Recently, we described a machine learning approach for classification of central nervous system tumors based on the analysis of genome-wide DNA methylation patterns [6]. Here, we report on DNA methylation-based central nervous system (CNS) tumor diagnostics conducted in our institution between the years 2015 and 2018. In this period, more than 1000 tumors from the neurosurgical departments in Heidelberg and Mannheim and more than 1000 tumors referred from external institutions were subjected to DNA methylation analysis for diagnostic purposes.

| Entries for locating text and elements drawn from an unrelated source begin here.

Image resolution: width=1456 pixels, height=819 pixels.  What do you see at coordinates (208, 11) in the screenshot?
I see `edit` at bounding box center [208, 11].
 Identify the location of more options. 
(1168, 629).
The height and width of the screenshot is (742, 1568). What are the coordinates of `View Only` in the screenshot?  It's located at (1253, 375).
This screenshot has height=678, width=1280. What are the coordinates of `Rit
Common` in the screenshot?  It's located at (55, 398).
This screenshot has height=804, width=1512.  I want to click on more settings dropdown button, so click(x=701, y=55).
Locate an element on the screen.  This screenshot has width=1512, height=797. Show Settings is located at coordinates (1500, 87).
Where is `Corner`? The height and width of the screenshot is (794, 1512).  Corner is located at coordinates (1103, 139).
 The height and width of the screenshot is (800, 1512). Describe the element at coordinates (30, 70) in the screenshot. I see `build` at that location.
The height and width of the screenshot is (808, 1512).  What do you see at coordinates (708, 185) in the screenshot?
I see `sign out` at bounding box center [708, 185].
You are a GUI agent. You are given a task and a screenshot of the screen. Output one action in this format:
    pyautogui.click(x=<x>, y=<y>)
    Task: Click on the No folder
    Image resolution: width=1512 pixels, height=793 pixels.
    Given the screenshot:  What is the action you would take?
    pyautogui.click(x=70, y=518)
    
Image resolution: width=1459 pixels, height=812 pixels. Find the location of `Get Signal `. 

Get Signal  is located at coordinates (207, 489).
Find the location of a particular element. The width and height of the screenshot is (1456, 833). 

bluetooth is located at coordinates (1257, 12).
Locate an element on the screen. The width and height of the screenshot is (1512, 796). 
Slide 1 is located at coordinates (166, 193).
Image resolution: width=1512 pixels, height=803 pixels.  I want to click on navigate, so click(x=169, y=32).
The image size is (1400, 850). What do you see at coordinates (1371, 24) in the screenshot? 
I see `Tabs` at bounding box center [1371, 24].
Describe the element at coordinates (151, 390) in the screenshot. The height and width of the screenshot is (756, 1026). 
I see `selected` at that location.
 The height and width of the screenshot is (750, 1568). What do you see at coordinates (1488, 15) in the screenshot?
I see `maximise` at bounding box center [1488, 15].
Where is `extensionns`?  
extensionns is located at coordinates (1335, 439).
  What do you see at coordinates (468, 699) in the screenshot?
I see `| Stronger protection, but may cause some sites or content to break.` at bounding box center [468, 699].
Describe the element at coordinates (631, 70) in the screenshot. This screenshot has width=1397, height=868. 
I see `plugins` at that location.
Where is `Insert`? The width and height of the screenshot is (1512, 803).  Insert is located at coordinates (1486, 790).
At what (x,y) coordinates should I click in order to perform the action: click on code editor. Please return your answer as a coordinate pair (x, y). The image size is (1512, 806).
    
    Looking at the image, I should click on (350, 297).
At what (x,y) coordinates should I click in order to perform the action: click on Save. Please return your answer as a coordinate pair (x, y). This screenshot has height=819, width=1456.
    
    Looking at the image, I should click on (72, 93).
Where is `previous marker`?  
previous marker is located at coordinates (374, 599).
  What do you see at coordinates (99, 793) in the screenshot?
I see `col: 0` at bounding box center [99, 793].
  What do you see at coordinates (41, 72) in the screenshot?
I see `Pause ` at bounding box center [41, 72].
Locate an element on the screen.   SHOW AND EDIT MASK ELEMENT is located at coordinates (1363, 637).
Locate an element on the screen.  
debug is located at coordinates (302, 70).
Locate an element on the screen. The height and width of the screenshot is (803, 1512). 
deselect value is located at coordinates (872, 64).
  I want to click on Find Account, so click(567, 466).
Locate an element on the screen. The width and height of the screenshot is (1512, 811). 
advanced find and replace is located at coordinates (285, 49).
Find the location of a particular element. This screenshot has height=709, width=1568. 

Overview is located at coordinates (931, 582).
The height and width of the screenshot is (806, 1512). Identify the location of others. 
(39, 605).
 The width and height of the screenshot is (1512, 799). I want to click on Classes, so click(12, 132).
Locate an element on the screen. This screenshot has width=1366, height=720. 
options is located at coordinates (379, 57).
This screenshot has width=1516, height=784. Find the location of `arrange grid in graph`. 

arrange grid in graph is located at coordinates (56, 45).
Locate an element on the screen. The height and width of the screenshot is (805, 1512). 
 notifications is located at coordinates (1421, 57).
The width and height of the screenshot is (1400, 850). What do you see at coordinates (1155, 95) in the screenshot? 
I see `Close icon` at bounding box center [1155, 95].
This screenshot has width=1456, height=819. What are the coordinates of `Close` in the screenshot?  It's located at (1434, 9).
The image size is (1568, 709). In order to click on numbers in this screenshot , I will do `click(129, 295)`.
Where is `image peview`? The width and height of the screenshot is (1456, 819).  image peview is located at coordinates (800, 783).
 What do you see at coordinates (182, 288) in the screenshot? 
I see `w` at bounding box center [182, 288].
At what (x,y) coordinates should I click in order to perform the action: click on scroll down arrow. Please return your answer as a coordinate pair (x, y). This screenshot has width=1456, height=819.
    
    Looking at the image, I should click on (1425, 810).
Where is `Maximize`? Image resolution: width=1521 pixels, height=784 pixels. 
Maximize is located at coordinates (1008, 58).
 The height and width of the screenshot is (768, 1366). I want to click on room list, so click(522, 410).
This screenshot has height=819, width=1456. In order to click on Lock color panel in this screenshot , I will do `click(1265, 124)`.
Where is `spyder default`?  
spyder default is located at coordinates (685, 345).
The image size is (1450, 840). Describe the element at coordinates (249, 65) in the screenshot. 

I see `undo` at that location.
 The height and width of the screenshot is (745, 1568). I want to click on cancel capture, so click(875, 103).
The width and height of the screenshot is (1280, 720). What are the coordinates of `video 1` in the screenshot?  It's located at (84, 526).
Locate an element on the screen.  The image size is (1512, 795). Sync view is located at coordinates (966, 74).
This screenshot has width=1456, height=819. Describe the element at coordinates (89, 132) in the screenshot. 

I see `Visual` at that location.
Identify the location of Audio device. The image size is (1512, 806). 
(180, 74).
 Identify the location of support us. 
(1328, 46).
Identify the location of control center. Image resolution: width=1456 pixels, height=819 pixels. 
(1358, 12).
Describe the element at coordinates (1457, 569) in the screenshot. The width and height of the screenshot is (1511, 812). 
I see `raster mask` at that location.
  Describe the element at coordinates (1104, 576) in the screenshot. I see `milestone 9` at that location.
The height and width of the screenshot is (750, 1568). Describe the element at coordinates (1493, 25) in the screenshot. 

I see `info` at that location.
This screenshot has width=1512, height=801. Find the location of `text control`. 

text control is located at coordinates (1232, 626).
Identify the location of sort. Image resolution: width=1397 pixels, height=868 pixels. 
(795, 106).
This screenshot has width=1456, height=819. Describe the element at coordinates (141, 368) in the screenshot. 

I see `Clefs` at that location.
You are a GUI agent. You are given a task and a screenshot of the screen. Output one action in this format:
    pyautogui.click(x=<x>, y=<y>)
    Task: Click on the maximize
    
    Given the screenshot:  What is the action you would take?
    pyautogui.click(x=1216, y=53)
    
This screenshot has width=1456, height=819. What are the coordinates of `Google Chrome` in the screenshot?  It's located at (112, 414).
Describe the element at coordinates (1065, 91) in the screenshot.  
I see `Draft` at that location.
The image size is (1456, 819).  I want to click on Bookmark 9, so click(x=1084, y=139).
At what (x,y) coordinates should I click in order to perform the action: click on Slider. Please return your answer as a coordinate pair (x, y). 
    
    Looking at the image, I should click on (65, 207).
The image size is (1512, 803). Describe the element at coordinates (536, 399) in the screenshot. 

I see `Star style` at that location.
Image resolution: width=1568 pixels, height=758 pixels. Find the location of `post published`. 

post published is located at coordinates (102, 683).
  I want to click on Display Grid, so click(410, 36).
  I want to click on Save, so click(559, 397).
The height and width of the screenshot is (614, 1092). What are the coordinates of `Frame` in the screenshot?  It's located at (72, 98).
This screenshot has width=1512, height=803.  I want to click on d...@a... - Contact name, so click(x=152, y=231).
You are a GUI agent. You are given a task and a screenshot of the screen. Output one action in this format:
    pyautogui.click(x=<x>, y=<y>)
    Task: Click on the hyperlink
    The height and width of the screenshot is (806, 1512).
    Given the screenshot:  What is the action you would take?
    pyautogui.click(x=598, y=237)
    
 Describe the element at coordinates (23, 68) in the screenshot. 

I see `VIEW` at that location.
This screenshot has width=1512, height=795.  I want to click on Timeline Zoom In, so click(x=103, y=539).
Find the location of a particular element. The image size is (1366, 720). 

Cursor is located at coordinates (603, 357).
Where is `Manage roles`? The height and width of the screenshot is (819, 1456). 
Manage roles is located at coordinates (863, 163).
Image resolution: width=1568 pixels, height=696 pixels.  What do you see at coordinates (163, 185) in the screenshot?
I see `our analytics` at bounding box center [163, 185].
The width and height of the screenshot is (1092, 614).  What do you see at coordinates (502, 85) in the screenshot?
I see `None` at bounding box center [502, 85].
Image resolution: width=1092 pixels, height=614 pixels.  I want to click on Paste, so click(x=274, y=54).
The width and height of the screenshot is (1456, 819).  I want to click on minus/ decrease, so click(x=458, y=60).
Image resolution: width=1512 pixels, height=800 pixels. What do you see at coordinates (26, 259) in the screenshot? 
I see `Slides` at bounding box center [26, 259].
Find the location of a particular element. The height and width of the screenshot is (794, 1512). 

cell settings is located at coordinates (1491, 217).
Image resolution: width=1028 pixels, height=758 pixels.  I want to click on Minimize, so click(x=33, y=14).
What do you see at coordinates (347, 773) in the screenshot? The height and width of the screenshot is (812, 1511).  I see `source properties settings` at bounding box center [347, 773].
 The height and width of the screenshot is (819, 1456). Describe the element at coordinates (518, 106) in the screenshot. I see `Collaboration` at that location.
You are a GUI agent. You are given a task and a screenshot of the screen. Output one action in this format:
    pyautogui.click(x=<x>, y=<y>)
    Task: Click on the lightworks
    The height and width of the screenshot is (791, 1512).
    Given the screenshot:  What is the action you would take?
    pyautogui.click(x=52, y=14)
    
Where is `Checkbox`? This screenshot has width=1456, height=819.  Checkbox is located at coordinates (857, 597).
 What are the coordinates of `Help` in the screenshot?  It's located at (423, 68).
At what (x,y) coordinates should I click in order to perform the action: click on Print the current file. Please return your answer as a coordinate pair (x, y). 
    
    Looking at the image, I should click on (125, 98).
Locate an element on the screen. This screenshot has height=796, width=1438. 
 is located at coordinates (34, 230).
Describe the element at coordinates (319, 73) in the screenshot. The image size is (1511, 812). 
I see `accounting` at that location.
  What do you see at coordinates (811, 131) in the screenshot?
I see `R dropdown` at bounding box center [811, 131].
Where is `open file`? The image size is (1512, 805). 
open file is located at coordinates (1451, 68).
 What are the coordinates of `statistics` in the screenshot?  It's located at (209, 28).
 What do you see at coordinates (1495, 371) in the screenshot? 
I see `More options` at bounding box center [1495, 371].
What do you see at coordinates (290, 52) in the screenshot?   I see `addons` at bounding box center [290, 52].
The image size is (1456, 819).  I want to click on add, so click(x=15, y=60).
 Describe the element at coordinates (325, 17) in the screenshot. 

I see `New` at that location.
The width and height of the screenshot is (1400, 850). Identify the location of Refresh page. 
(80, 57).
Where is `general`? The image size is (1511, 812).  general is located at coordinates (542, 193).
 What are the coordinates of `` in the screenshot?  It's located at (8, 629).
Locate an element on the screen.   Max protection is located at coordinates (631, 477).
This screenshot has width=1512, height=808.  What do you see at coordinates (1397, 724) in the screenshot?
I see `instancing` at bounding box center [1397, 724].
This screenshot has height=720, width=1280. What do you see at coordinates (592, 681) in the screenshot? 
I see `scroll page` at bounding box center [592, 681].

We describe our current approach to the integrated diagnosis of CNS tumors with a focus on constellations with conflicts between morphological and molecular genetic findings. We further describe the benefit of integrating DNA copy-number alterations into diagnostic considerations and provide a catalog of copy-number changes for individual DNA methylation classes. We also point to several pitfalls accompanying the diagnostic implementation of DNA methylation profiling and give practical suggestions for recurring diagnostic scenarios.

Highlights

  • DNA methylation-based tumor classification has emerged as a promising tool to dissect tumor classes and to improve diagnostic accuracy [6, 32, 45, 46]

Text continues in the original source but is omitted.